Mapo Tofu Recipe

mapo tofu


  • 1 pound regular tofu (tender ones)
  • 1/2 cup minced meat-beef or pork
  • 1 and 1/2 tablespoons Doubanjiang
  • 1 teaspoon fermented black beans (also known as dou-chi and fermented soya beans)
  • 1/2 teaspoon salt for soaking the tofu cubes
  • 1 teaspoon Sichuan peppercorn or peppercorn powder
  • 1/2 tablespoon light soy sauce
  • 1/2 cup of water or broth
  • 2 tablespoons cooking oil
  • 1 tablespoon rice wine
  • 3 scallions, finely chopped
  • 1/2 cup of ground beef or pork
  • 2 garlic cloves,finely chopped
  • Water starch

  • 4 tablespoons water
  • 1 tablespoon starch


  • Cut tofu into 2cm square cubes. Sock it in salty water for about 10 minutes. Drain and set aside.
  • Heat up around 1 tablespoon of oil in a frying pan, pour in the ground meat when the oil is hot, fry it until cooked. Take the meat out and set aside.
  • Heat up another tablespoon of oil over medium fire; fry doubanjiang, garlic and fermented black beans until the aroma starts to release.
  • Turn up the fire and add tofu cubes in. Add around 1/2 cup of water or broth,rice wine and soy sauce. Wait for boiling. Taste the dish at this step to see whether any extra salt is needed.
  • Stir the water starch in.

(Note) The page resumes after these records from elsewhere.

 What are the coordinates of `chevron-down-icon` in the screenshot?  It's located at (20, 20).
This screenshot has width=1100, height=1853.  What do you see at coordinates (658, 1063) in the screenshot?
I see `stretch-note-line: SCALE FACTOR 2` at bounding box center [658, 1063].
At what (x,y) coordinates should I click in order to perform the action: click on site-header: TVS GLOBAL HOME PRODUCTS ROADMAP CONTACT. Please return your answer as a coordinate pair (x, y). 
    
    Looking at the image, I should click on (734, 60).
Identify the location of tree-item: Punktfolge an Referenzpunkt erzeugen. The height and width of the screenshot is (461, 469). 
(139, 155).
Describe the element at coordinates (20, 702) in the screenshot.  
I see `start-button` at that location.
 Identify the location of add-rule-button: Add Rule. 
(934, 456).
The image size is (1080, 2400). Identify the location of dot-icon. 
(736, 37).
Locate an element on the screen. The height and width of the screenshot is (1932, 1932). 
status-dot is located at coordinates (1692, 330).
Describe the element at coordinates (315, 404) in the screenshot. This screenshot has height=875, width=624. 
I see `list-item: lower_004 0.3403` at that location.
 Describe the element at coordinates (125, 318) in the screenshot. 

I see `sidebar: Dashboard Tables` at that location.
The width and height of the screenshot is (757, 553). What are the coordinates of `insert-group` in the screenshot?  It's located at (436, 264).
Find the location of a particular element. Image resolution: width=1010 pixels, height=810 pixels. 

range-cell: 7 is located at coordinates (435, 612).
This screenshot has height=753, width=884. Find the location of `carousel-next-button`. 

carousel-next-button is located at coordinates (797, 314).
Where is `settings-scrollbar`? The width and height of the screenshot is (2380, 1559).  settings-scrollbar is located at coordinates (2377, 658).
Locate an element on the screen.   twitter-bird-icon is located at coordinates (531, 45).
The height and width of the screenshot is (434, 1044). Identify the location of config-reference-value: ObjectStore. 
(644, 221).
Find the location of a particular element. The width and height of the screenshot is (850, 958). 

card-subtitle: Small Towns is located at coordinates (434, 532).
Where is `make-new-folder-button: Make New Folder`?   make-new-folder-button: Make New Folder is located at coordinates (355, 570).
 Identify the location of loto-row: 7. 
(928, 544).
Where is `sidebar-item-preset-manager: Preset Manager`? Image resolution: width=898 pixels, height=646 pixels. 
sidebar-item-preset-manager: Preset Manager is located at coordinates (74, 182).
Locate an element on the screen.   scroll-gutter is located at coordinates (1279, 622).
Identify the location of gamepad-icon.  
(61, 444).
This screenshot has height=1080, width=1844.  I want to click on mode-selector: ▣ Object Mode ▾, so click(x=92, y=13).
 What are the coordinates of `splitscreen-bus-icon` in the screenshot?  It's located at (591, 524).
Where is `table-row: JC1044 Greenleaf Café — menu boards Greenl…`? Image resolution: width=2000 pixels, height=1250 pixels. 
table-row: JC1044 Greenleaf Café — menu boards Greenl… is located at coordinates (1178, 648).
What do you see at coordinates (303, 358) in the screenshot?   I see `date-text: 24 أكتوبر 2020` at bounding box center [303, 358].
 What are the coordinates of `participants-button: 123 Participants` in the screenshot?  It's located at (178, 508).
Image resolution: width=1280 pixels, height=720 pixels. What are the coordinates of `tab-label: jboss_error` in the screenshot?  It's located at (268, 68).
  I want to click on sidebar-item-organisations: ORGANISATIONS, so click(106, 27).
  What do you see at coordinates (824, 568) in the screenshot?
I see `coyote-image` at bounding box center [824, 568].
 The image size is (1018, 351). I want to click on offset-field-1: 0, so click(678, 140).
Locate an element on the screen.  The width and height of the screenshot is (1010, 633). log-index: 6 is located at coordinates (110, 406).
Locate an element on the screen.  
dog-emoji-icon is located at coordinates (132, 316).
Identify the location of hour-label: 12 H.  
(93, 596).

Simmer around 2 minutes with high fire until the sauce is thickened. Mix fried minced meat.
  • Sprinkle in Sichuan peppercorn powder and garnish with scallion before serve.


  • Please find the original here by Elaine.
  • Doubanjiang is a spicy, salty paste made from fermented broad beans, soybeans, salt, rice, and various spices. Doubanjiang exists in plain and spicy versions, with the latter containing red chili peppers and called la doubanjiang.
  • Douchi (Chinese: 豆豉) is a type of fermented and salted black soybean.